On retrouve dans ces discussions la même ambiance délétère qui marque les interventions des négationnistes de la Shoah ou des Créationnistes. Sous prétexte de liberté dans la discussion des faits scientifiques, ils voudraient faire discuter leurs arguments comme s’ils reposaient sur des constatations bien établies. Dans le domaine des GES, nul ne nie la nécessité d’approfondir les études concernant des phénomènes aussi complexes que ceux intéressant l’évolution du climat terrestre. On peut s’affronter utilement sur le rôle respectif des différents facteurs et sur les mesures les plus efficaces permettant de lutter contre le réchauffement, la désertification, la hausse des niveaux des mers, etc. Mais ce n’est pas ce qu’a fait Claude Allègre ou que font ceux qui s’efforcent de noyer le débat sous les arguties. Allègre n’a fait que semer le doute sur l’ensemble de la démarche des scientifiques, en poussant à penser que tout allait bien, qu’il ne fallait rien changer aux habitudes et que dire le contraire ne servait que les intérêts personnels de quelques empêcheurs de consommer en rond.
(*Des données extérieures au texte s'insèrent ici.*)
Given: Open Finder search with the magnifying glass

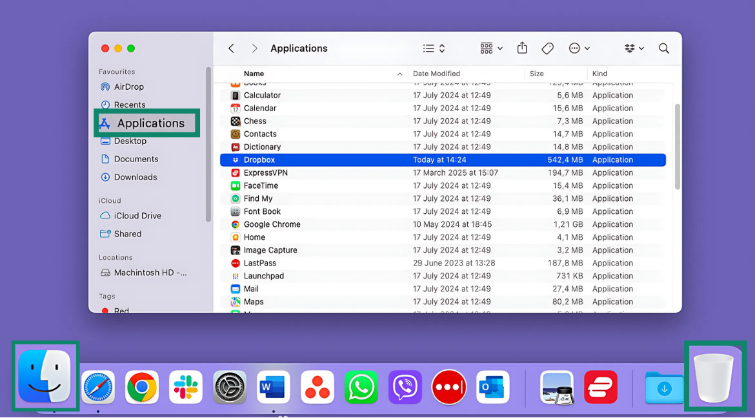Looking at the screenshot, I should click(x=663, y=48).
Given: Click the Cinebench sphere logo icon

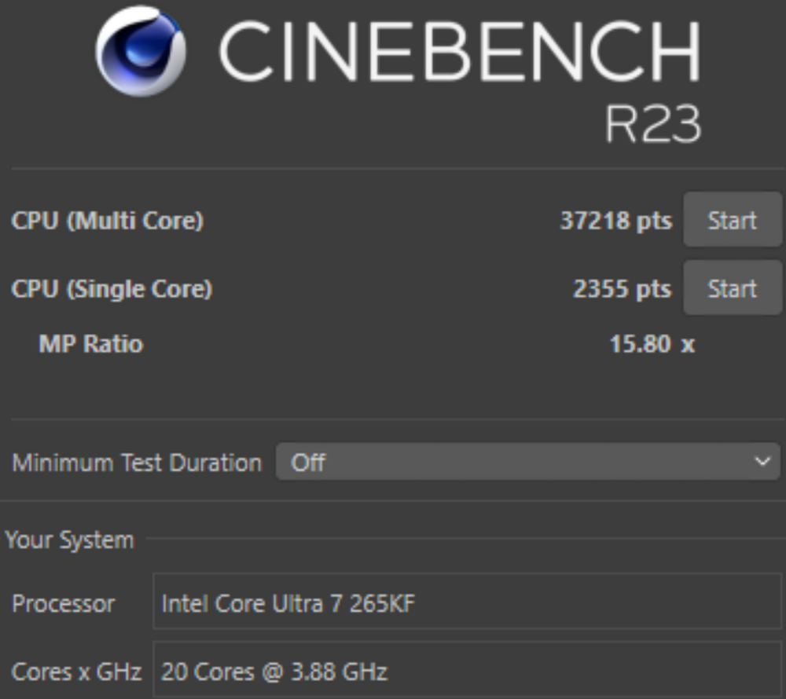Looking at the screenshot, I should click(x=140, y=51).
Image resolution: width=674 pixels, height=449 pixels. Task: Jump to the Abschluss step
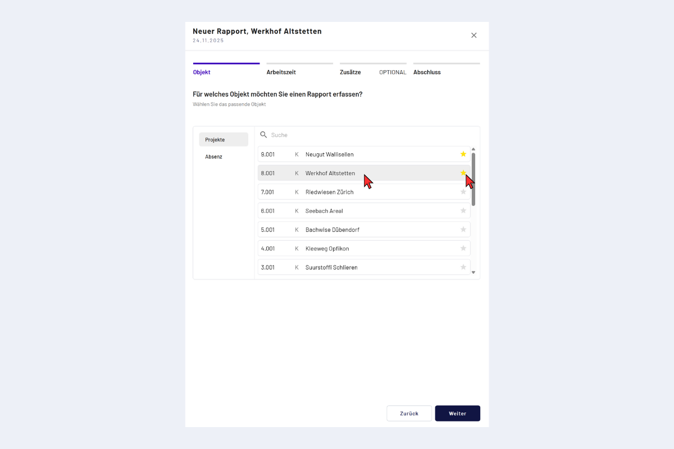(x=427, y=72)
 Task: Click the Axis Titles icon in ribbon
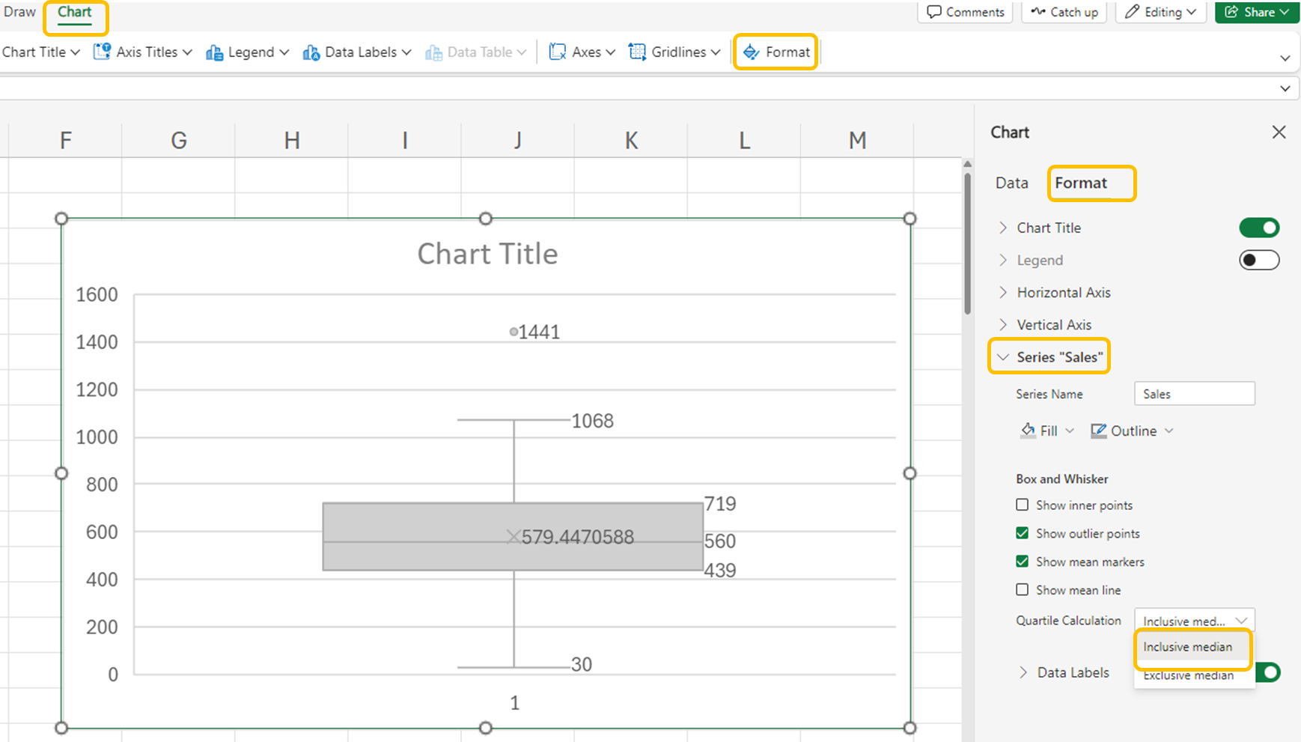click(102, 52)
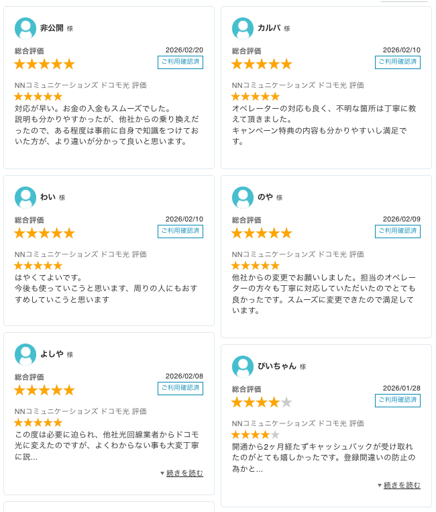
Task: Click のや's profile avatar icon
Action: click(243, 197)
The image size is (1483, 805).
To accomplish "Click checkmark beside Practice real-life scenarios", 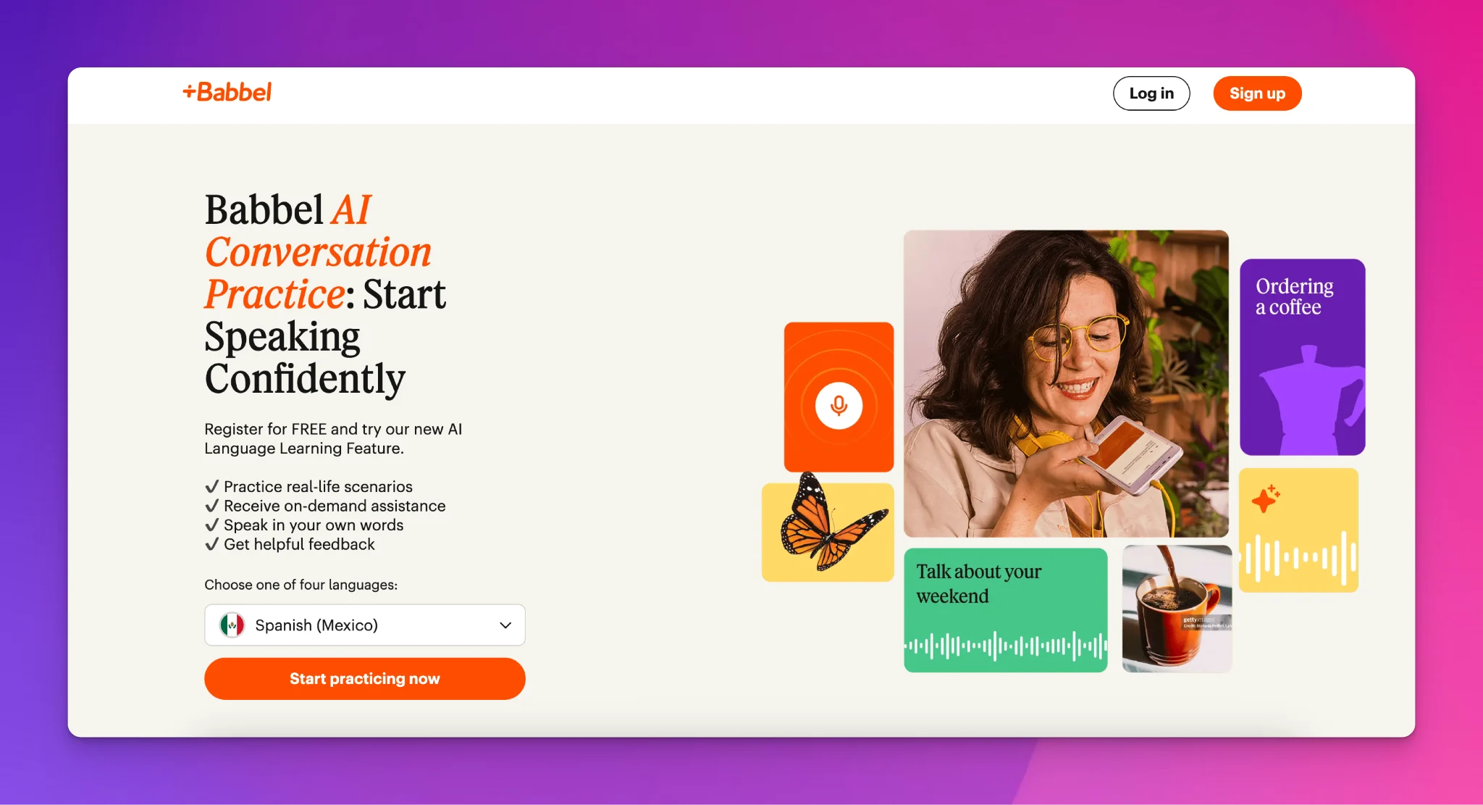I will [x=211, y=486].
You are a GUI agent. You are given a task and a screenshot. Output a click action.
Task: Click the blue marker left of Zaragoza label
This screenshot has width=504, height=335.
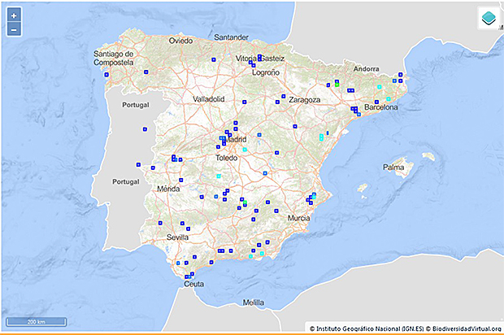pos(281,97)
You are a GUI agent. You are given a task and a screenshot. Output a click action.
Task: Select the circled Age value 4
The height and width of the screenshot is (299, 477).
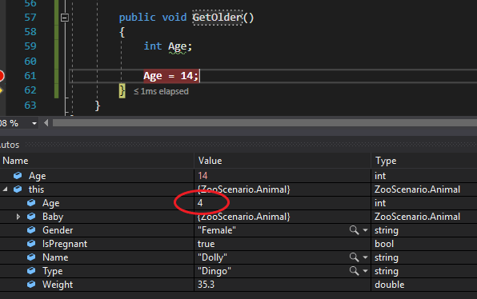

(1) La bande annonce du film http://www.uipfrance.com/sites/uneveritequiderange/trailer/
(2) Invité par Nicolas Demorand le 11 octobre dernier le matin sur France Inter, Claude Allègre déclarait "Al ,Gore fait partie des gens qui jouent sur la peur". Concernant l'effet de serre "la partie température ne me paraît pas le plus urgent" (...) "L'urgence pour moi, c'est le problème de l'eau". "Je ne suis pas opposé à l'idée des changements climatiques, je suis opposé à l'idée que la température moyenne du globe deviendrait catastrophique rapidement. Et le deuxième point, très important, je considère que d'après les études que nous avons,l'influence du gaz carbonique sur ce changement - qui lui est d'origine humaine il n'y a aucun problème - n'est pas totalement comprise. Il ne faut pas oublier que l'effet de serre, celui que nous avons à la surface, est dû à 90, voire 95% à l'eau. S'il n'y avait pas d'eau, de vapeur d'eau dans l'atmosphère, la température du globe serait aujourd'hui de - 18°C. Or, le cycle de l'eau on ne le comprend pas bien. Ce que je dis, c'est qu'il ne faut pas se tromper de cible. (...).